What is being asked |
Please continue the article below on Franklin Templeton's wind-up of six schemes, picking up after its last sentence.

Text provided |
+++
Claiming its first victims in the mutual fund industry, the ongoing Covid-19 crisis has hit six schemes of Franklin Templeton Mutual Fund. In an unprecedented development for open-ended funds, the fund house has announced voluntary wind-up of six schemes namely - Franklin India Low Duration Fund, Franklin India Ultra Short Bond Fund, Franklin India Short Term Income Plan, Franklin India Credit Risk Fund, Franklin India Dynamic Accrual Fund and Franklin India Income Opportunities Fund.
What has happened?
Effective April 24, 2020, the wind-up comes in the wake of the theatrical fall in liquidity across the bond market caused by the pandemic and the consequential lockdown of the Indian economy. Citing the evident Covid-19 related market dislocation impacting the Indian credit markets, Franklin Templeton made it clear that the decision to close the six yield-oriented schemes is in the best interest of investors. According to the fund house, winding up of the above mentioned schemes is the only feasible option to preserve value for unitholders.
+++
Information supplied |
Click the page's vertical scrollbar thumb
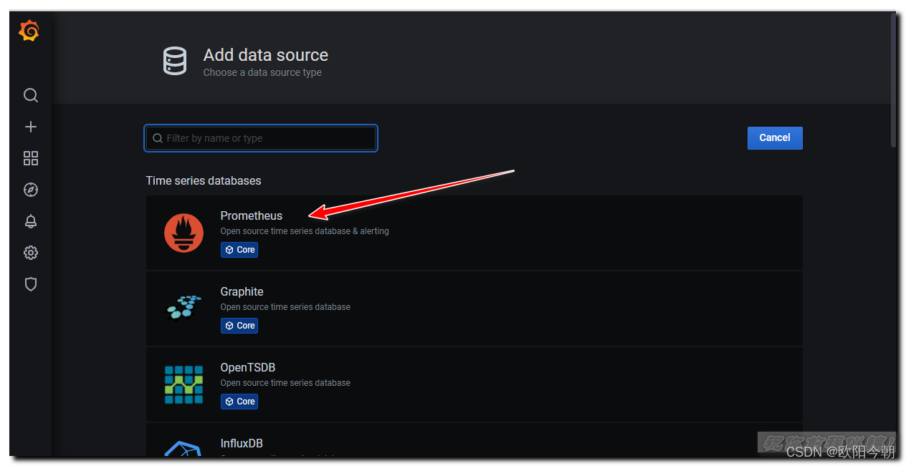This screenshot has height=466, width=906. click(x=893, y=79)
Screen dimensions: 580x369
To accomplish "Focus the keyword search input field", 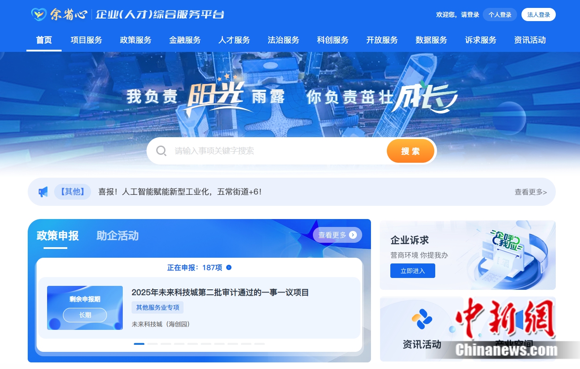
+++
Response area |
Consequently, no transactions would now be possible in these schemes and the fund house would dispose-off assets and the realized value will be distributed to all existing unitholders in proportion to their respective claims over the coming months.
Why was such an eventuality necessary?
The fund house sent out communications to investors explaining the rationale behind this unexpected announcement. Franklin Templeton said that despite active intervention from RBI, yields were rising coupled by lower trading volumes in the bond markets. Further, amidst the threat of Covid-19, the rising uncertainty and risk aversion, various mutual funds were faced with a liquidity crunch.
Templeton clarified that while its schemes were able to adhere to all redemption obligations during the initial phase of the crisis, however, unprecedented situation has put these schemes under severe stress and the fund house feels that they would no longer be able to generate adequate liquidity to fund redemptions.
Acknowledging the same, they stated, "The schemes even resorted to borrowings within permissible limits in line with market practice to fund redemptions during this time but given the situation, we felt that it would not be prudent to leverage the schemes further."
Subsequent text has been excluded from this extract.